How To Tell Whether You’re Reading a Fake Amazon Review
It’s easy to purchase things on Amazon.com. It’s just as easy writing reviews for those products. Unfortunately, it is also a breeze to hire someone to write fake Amazon reviews for a product they’ve never even tried.
On the internet there are companies offering to write reviews for as little as $25. For a few dollars more they’ll write reviews that will include customer photos and get the label “verified purchase.” What this means is that many reviews you see on Amazon are either fake or a paid positive review.
This is a problem for shoppers who rely on Amazon reviews when deciding which products to buy. A survey by Inc. magazine found 84% of people trust online review as much as friends. That’s a bit shocking because shouldn’t everyone know Amazon is filled with fake reviews?
Amazon attempts to remove known fake reviews but there are simply too many for any company to keep track. A British consumer watchdog group “Which?” did an analysis of 5-star reviews on Amazon and found that a majority of reviews of tech products were unverified.
We did a little research and found an even more disturbing fact: many of the products chosen as “Amazon’s Choice” are just as likely to have fake reviews.
One such product, a fitness tracker under the brand “YAMAY” has a solid 4.3 stars and over 2,200 reviews. By being chosen as Amazon’s choice, it makes the product more attractive to shoppers.
But a closer look using the fake tracker website “ReviewMeta,” shows there are hundreds of “unnatural reviews.” Removing those, the tracker has just 235 reviews and a 2.5 star rating. ReviewMeta gives it a failing grade because of repetitive phrases in the reviews, suspicious reviewers and reviewers who’ve written about other products by the same company.
Don’t put too much into the Amazon review before deciding which gadget to buy. Fake reviews continue to plague Amazon.com, despite any of their reported steps to remove them.
The British consumer group “Which?” released a new report of what its investigation revealed, and it’s worse than we thought. “Which?” looked at hundreds of products including headphones, fitness trackers and smartwatches. It found, according to the report, that top-rated products in the tech categories are dominated by oddly named brands such as ITSHINY, Vogek and Aitalk.
In a search for headphones, according to the “Which?” report, every result on the first page was from an unknown brand, and nearly 90% of reviews were from unverified purchasers.

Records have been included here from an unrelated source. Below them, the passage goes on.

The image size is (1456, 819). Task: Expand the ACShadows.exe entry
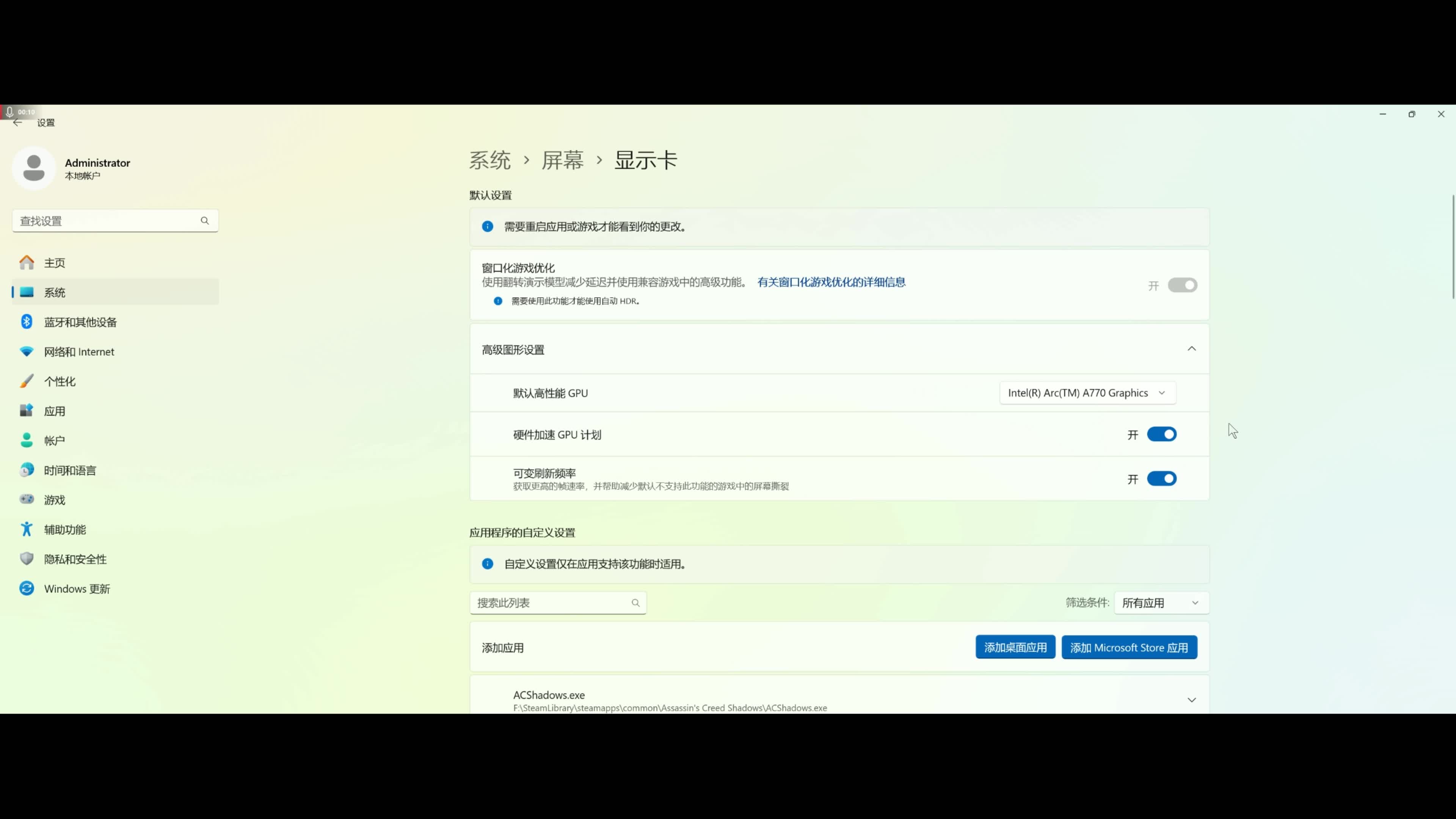pos(1191,700)
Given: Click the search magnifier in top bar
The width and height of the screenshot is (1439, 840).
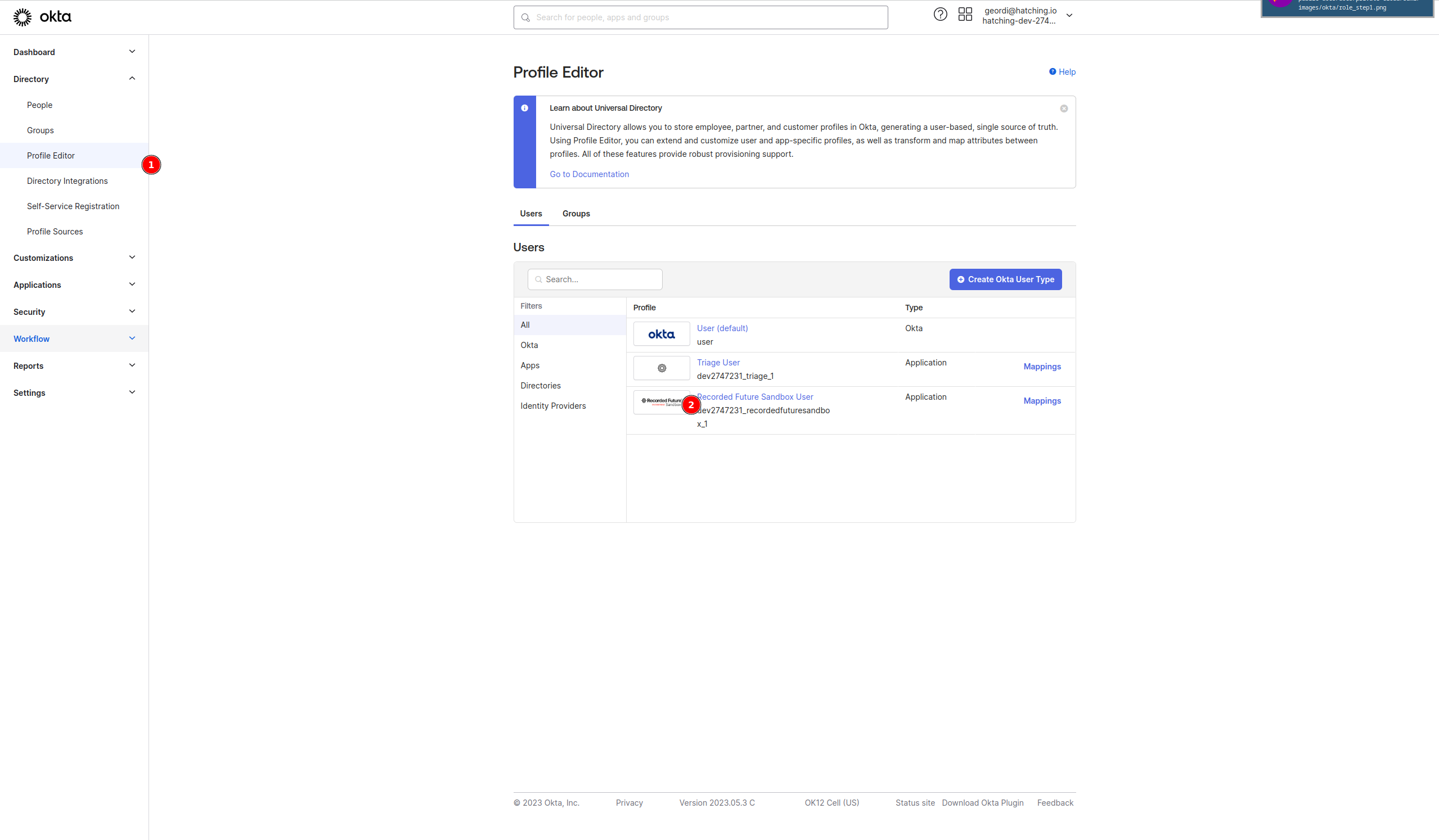Looking at the screenshot, I should [x=525, y=17].
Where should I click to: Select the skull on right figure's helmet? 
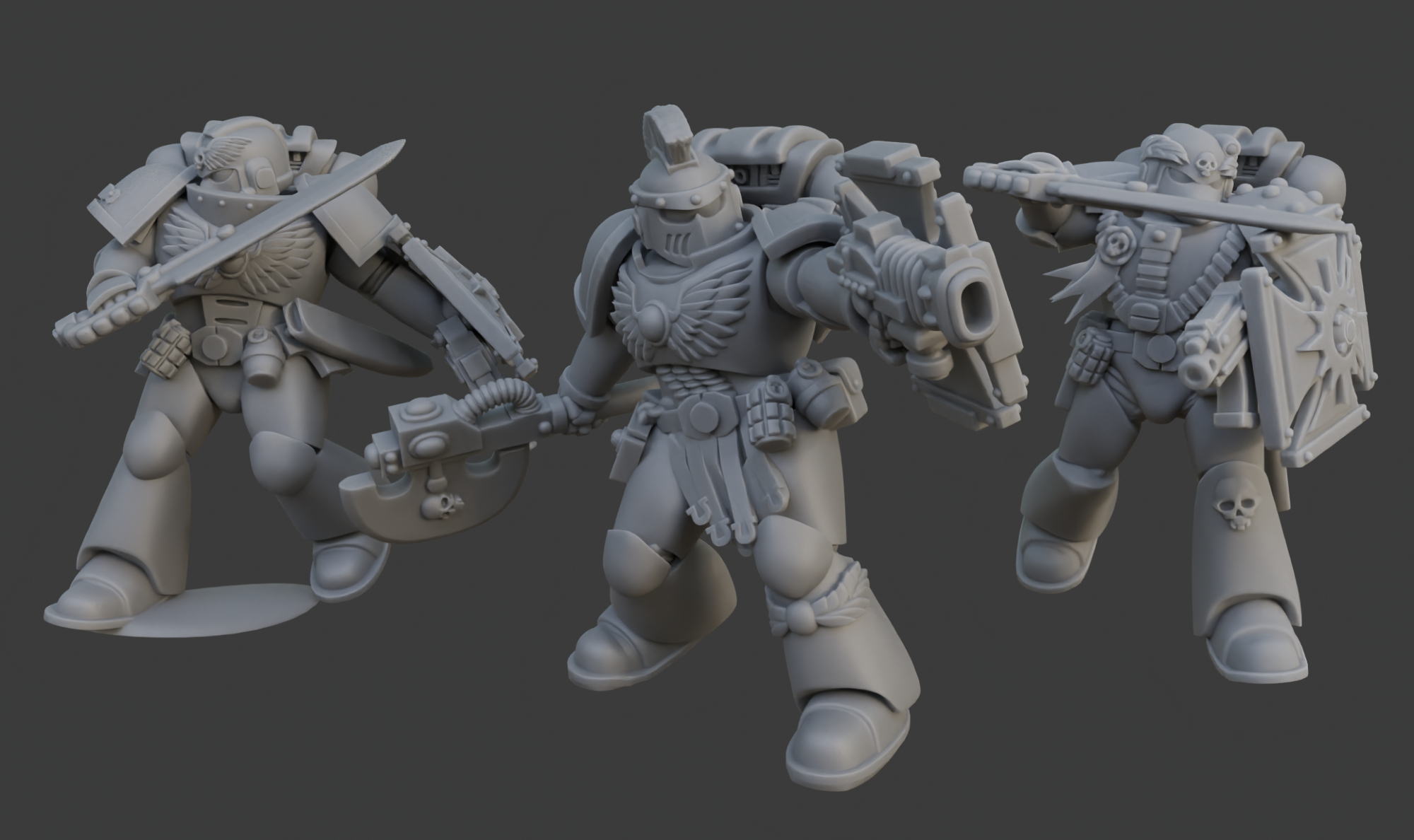pos(1205,165)
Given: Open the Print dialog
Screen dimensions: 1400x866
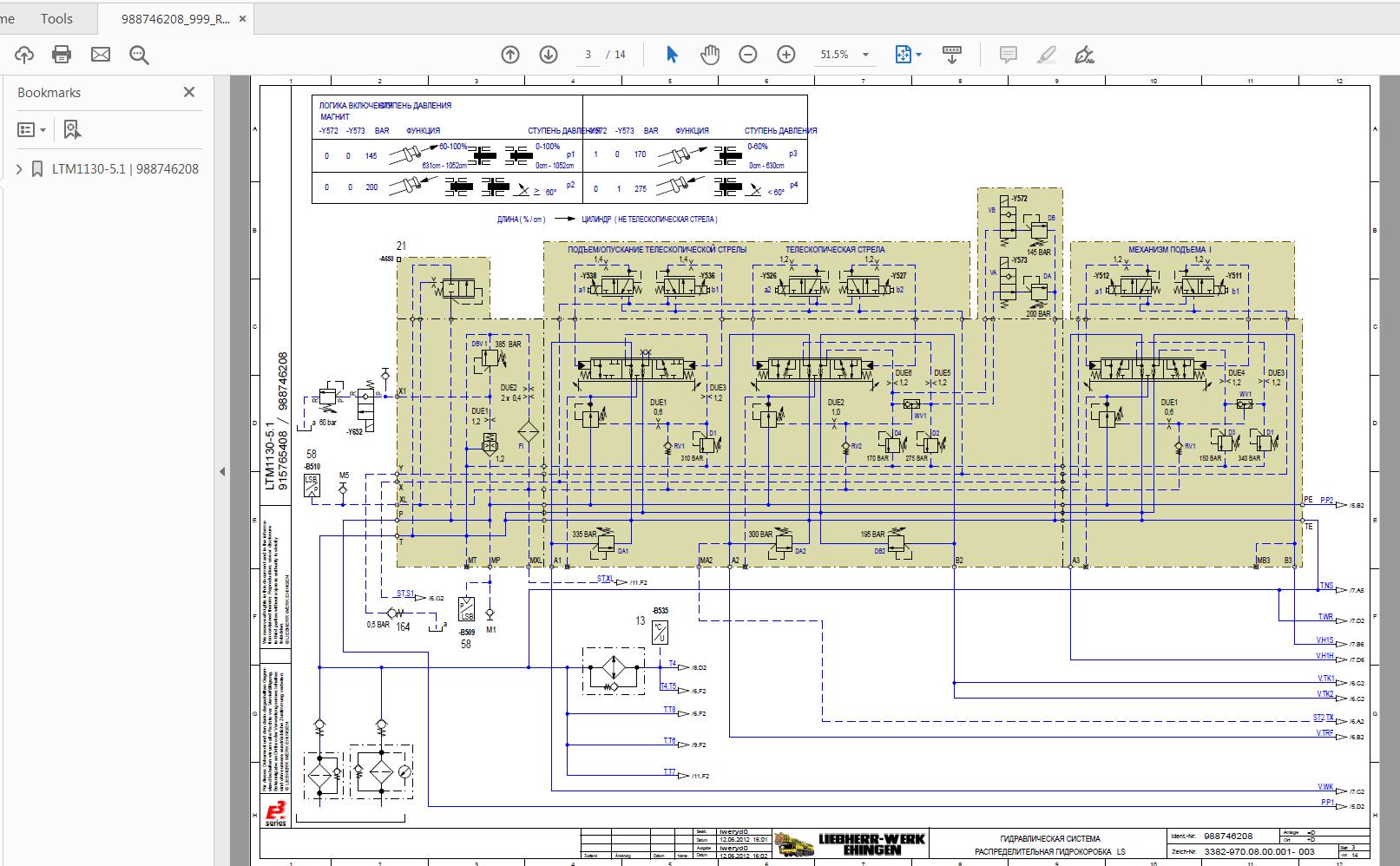Looking at the screenshot, I should 60,54.
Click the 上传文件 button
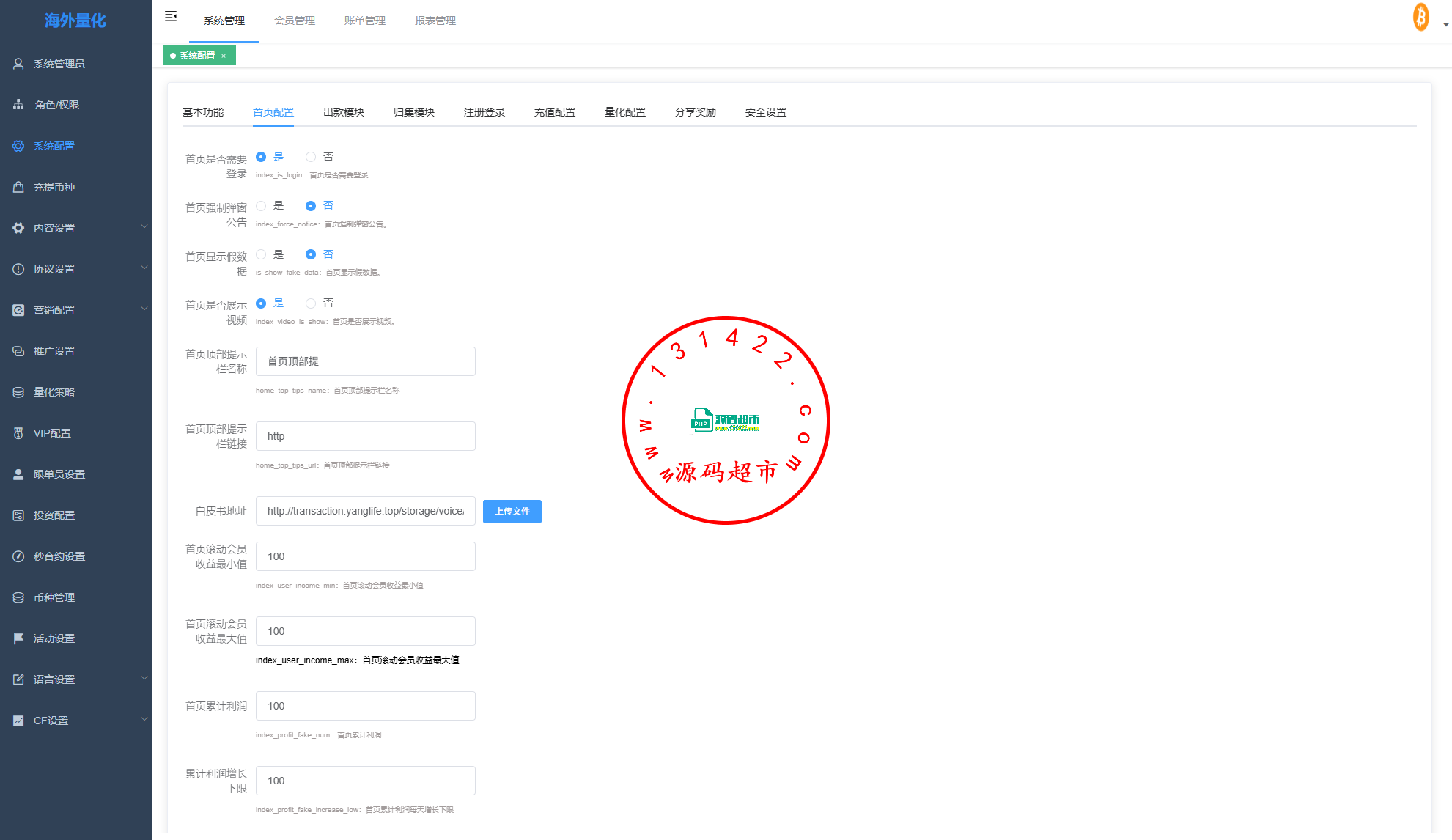1452x840 pixels. click(512, 512)
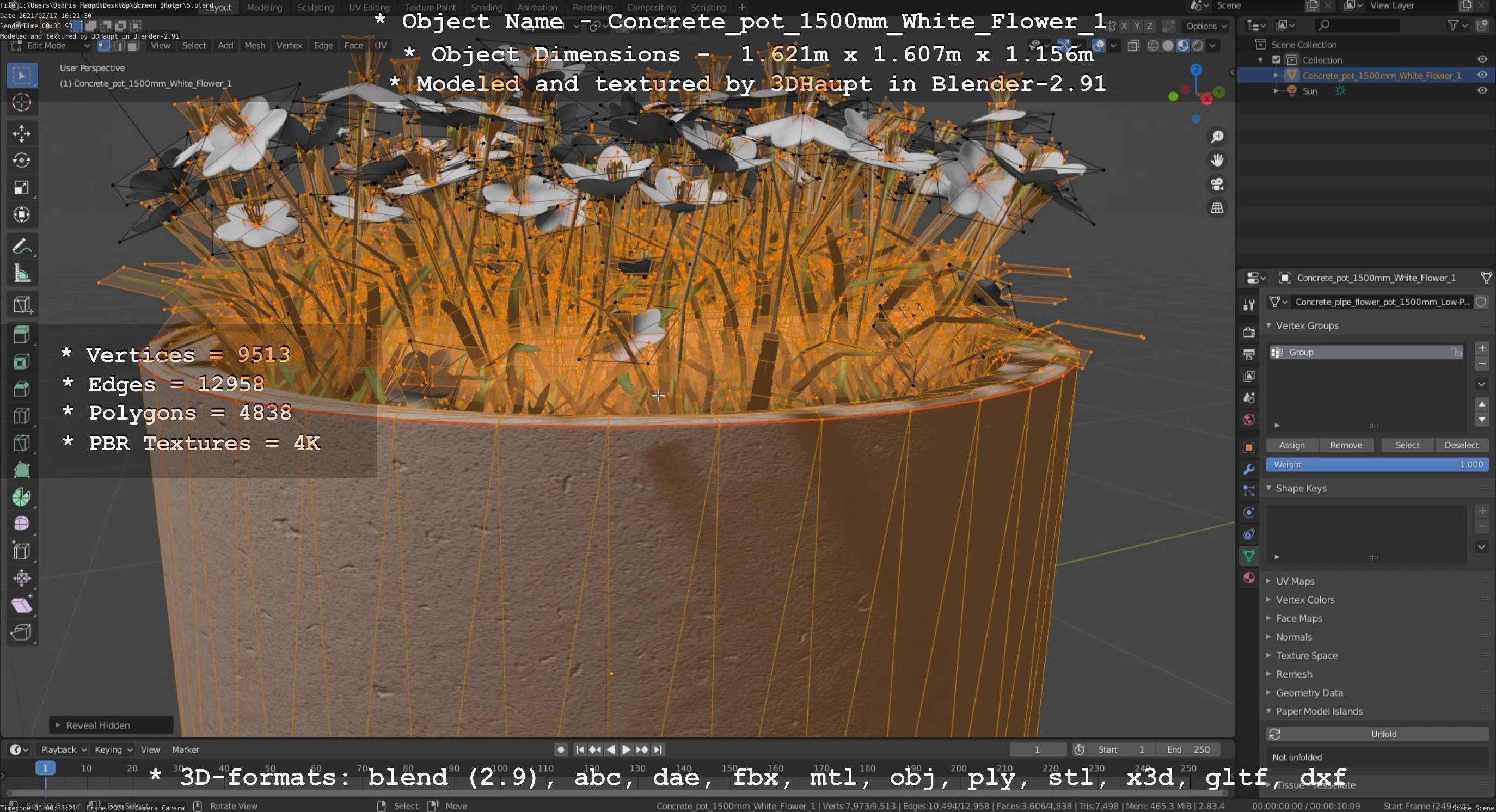The image size is (1496, 812).
Task: Hide the Concrete_pot_1500mm_White_Flower_1 object
Action: (1481, 75)
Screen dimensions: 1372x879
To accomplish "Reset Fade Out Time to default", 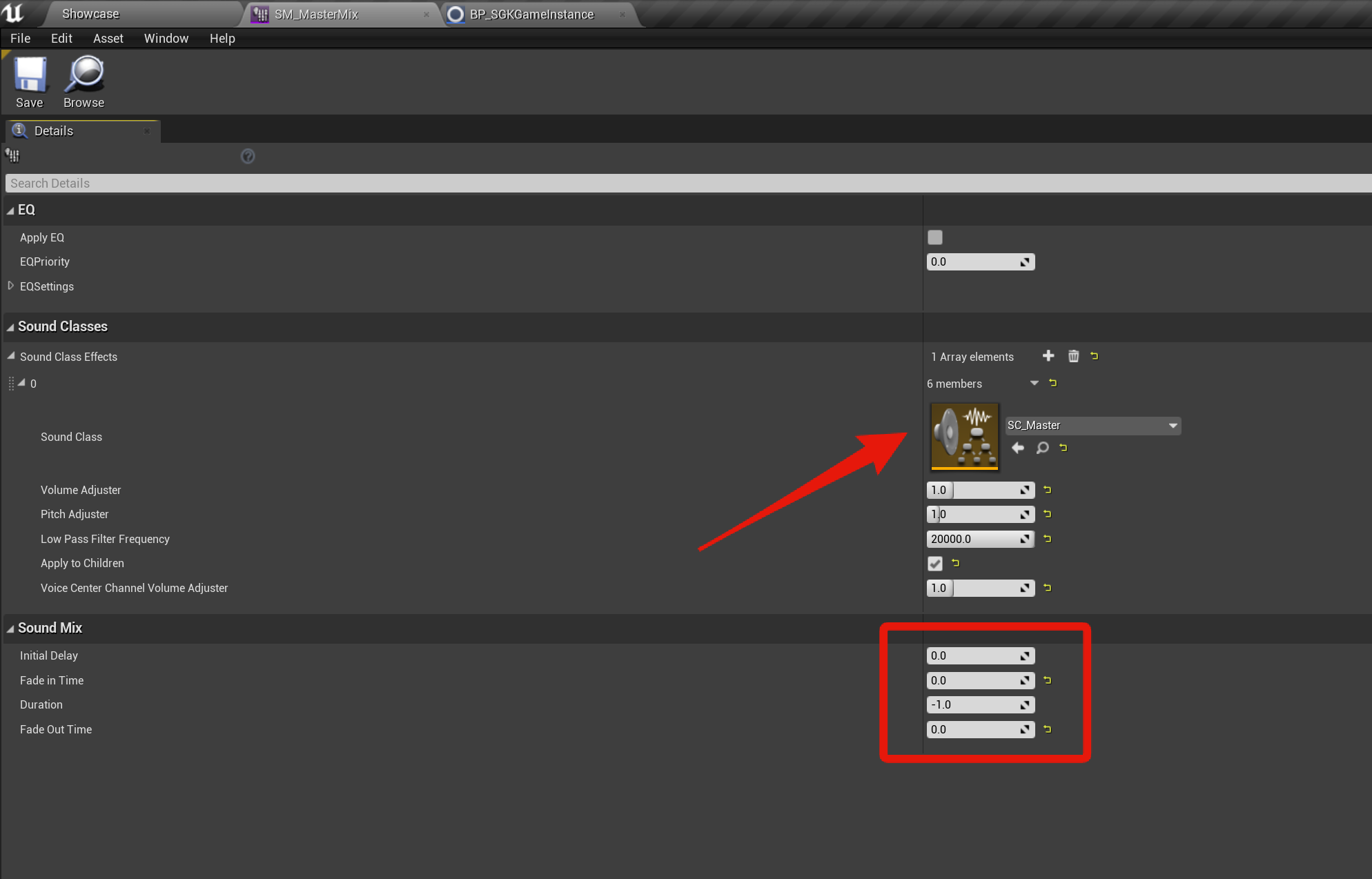I will [x=1048, y=729].
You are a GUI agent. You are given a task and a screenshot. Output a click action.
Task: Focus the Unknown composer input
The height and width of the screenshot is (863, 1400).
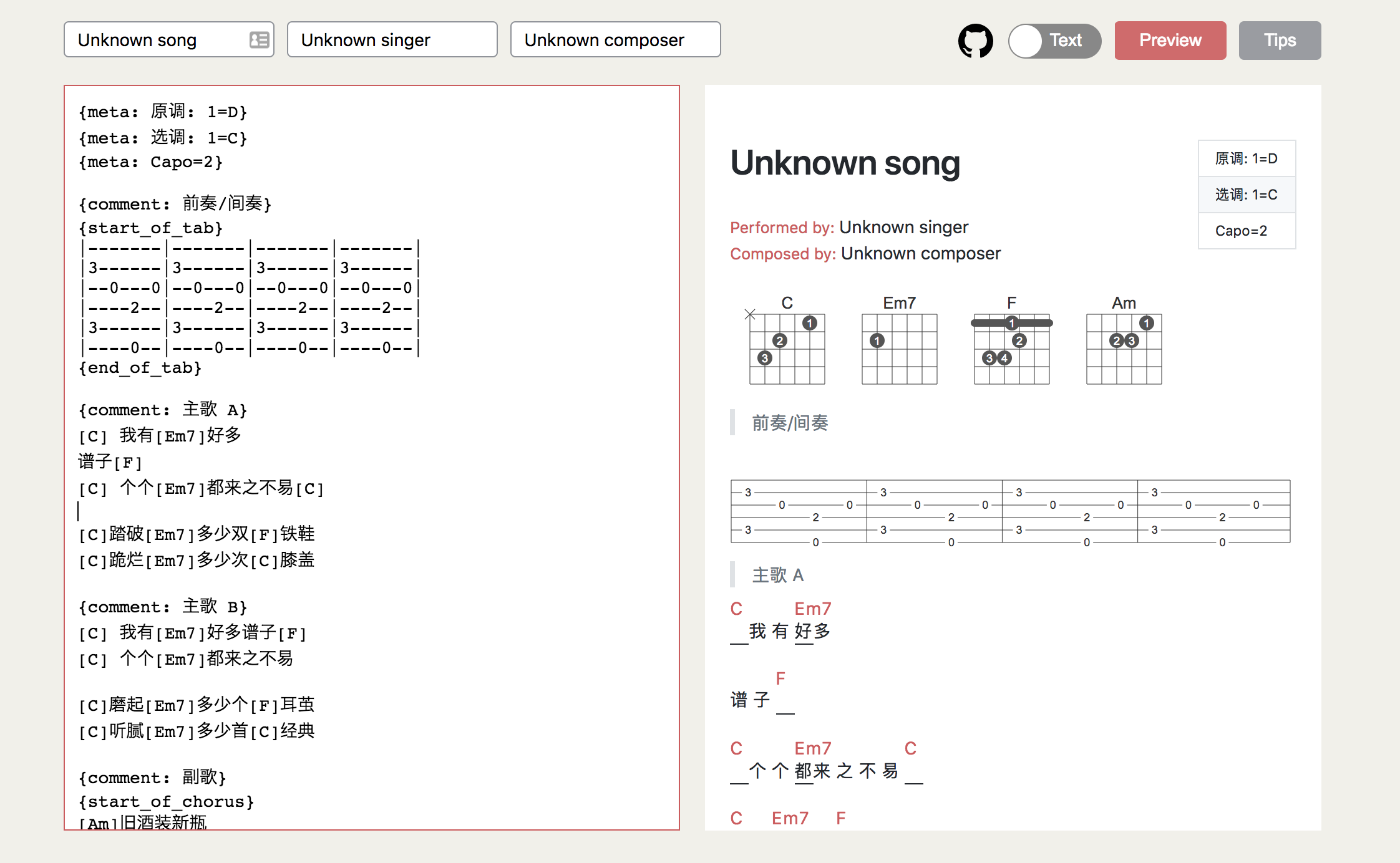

The last time we checked Amazon for fake reviews, we found almost every review for unknown brands was from an unverified purchaser.
Earlier this year, Amazon again stated it understood there’s a fake review problem and is combating it with humans who analyze reviews as they are submitted.
When we searched Amazon for fitness trackers, the first few pages of results were from brands We’d never heard of. Tuoliwei, YZJ, and FSYCQ all had products listed with 5-star reviews. One from YZJ had 74 reviews, and every one of them was a glowing 5-star. As we read through some of the reviews, it was obvious they were written by someone with a script or by a bot. A few were identical, written allegedly by multiple users. We found it interesting that one reviewer said, “Try to get it ASAP,” as if to say before Amazon removed it and the reviews from the website. When we checked back a few hours later, the tracker could not be found. Even searches for the brand name Tuoliwei and FSYCQ came back with no results.
We found a pair of wireless earbuds with over 800 reviews. All are five-star, and some of the reviews are so obviously fake it’s laughable. Two referred to the headphones as “like sleeping on a cloud” while two others remarked that it’s much softer than the ones you find in hotels. Every review was written between April 12th and 13th. “Which?” shared the results of its investigation with ReviewMeta which did its own analyzing and discovered every five-star unverified review of the top 10 pairs of headphones were fake.
The problem persists. The question for consumers is, “how do you know which review is real and which one is fake?”
You can always search for the product and company outside of Amazon and check out the product using the websites ReviewMeta.com, or Fakespot.com. Don’t put too much stock in Amazon reviews. If you can’t find the product somewhere else and the company doesn’t have a web presence, it’s probably best to pay a little more for a brand name you trust.